We observed wide variations in the rates of screening across states, ranging from 7.36% in Utah to 20.84% in Vermont among those who met the USPSTF 2013 eligibility criteria (Table 2). The rates among the screening-ineligible population ranged from 0.89% in Wisconsin to 5.42% in Minnesota. Among the subgroup of 3374 respondents who underwent CT for LCS, the proportion who met all 3 criteria was 807 (weighted proportion 20.9%) under the 2013 USPSTF recommendation (Figure 2A) and increased to 1101 (weighted proportion 31.1%) per the 2021 recommendation (Figure 2B), whereas the proportion who did not fulfill any eligibility criteria decreased from 20.1% to 15.0%, respectively.

Table 2. Proportions of Screened Population Among Eligible and Ineligible Population.

State Weighted proportion of screened population according to 2013 USPSTF recommendation, %
Among eligible population Among ineligible population
Total 12.80 2.30
Arizona 11.89 2.74
Idaho 13.74 3.36
Kansas 12.54 2.22
Kentucky 16.55 2.37
Maine 13.36 3.91
Maryland 12.37 1.60
Minnesota 18.65 5.42
Missouri 14.42 1.77
Montana 16.05 1.68
Nebraska 9.73 1.96
North Carolina 9.30 2.56
North Dakota 10.93 1.29
Oklahoma 8.71 3.50
Pennsylvania 13.39 2.30
Rhode Island 17.15 2.92
South Carolina 12.57 3.51
Utah 7.36 1.21
Vermont 20.84 1.98
West Virginia 10.18 1.87
Wisconsin 13.59 0.89

Abbreviation: USPSTF, US Preventive Services Task Force.
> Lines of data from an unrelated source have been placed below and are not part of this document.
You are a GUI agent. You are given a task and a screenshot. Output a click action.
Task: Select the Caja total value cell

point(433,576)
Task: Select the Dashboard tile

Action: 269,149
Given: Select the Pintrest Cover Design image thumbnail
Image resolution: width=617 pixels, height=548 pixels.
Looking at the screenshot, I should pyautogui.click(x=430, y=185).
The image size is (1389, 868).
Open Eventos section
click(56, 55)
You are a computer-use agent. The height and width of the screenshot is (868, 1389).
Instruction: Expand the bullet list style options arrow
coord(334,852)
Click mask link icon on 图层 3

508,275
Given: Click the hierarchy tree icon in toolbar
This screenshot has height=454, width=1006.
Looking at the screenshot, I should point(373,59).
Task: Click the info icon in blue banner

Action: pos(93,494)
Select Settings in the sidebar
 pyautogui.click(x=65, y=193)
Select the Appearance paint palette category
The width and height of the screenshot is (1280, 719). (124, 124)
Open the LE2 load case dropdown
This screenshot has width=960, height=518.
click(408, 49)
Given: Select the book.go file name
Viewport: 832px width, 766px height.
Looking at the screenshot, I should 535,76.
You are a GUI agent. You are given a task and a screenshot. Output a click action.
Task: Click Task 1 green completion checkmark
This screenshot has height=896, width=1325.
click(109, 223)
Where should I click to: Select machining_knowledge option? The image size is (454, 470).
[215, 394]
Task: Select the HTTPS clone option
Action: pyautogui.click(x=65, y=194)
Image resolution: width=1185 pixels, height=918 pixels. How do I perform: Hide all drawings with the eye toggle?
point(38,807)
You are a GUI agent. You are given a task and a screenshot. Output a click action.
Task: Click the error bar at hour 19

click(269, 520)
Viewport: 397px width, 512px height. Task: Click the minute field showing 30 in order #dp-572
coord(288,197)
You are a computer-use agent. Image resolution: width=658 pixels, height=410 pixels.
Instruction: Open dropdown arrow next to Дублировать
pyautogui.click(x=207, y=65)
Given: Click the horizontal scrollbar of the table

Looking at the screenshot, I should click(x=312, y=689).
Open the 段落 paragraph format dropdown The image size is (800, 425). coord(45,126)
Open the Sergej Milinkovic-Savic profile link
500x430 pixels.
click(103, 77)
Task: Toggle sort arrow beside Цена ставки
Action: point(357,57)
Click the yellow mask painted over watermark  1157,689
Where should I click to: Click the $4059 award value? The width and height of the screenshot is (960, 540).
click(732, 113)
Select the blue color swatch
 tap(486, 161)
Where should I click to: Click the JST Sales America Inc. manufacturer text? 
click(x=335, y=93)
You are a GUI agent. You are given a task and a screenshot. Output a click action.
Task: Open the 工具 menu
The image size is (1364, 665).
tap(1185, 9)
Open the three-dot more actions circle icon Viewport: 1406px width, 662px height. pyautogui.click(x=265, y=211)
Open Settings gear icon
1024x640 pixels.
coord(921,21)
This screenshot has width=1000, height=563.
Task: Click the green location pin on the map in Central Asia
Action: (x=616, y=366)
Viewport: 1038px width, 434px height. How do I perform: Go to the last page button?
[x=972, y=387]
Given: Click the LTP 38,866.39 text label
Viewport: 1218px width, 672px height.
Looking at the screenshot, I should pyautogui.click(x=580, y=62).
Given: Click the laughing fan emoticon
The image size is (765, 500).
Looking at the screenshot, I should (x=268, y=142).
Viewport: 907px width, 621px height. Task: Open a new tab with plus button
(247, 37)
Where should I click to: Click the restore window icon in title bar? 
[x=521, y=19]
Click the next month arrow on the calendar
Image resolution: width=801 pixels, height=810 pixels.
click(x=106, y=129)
Figure 2. Weighted Proportion of Different Screening Compliance Groups per 2013 and 2021 US Preventive Services Task Force (USPSTF) Recommendations Among CT Screened Population.

Figure 2.

Among the subgroup of 33 809 respondents who failed to fulfill all 3 eligibility criteria according to the USPSTF 2013 recommendation, logistic regression shows respondents with a history of stroke (odds ratio [OR], 2.6; 95% CI, 1.4-4.8; P < .001), chronic obstructive pulmonary disease (COPD) (OR, 2.8; 95% CI, 1.6-4.9; P < .001), kidney disease (OR, 2.0; 95% CI, 1.1-3.6; P = .01), and diabetes (OR, 2.1; 95% CI, 1.2-3.6; P < .001) had significantly higher odds of LCS compared with respondents without a history of each condition (Figure 3). Among the 538 screened respondents who failed to fulfill all 3 eligible criteria, 178 had at least 1 of the comorbidities mentioned previous. If we considered their use of CT to be clinically appropriate, it would still leave 360 respondents who received LCS despite not meeting any eligibility criteria and not having any of these comorbidities. When extrapolating to the national estimate, these 360 respondents accounted for 13.7% of the screened population, representing 167 722 adults in the US. Screening for these individuals likely represents misallocation of health care resources. In addition, compared with respondents who were younger than than 50 years, those aged 50 to 54 years (OR, 2.1; 95% CI, 1.3-3.5; P < .001) and who were aged 80 years or older (OR, 2.4; 95% CI, 1.4-4.0; P < .001) had significantly higher odds of LCS. Compared with respondents who did not graduate high school, respondents who graduated from college or technical school had a low odds (OR, 0.4; 95% CI, 0.2-0.9; P = .02) of screening. Results of logistic regressions for the subgroups of individuals who failed all 3 eligibility criteria vs who met all 3 eligibility criteria are presented and discussed in eTable 2 in the Supplement.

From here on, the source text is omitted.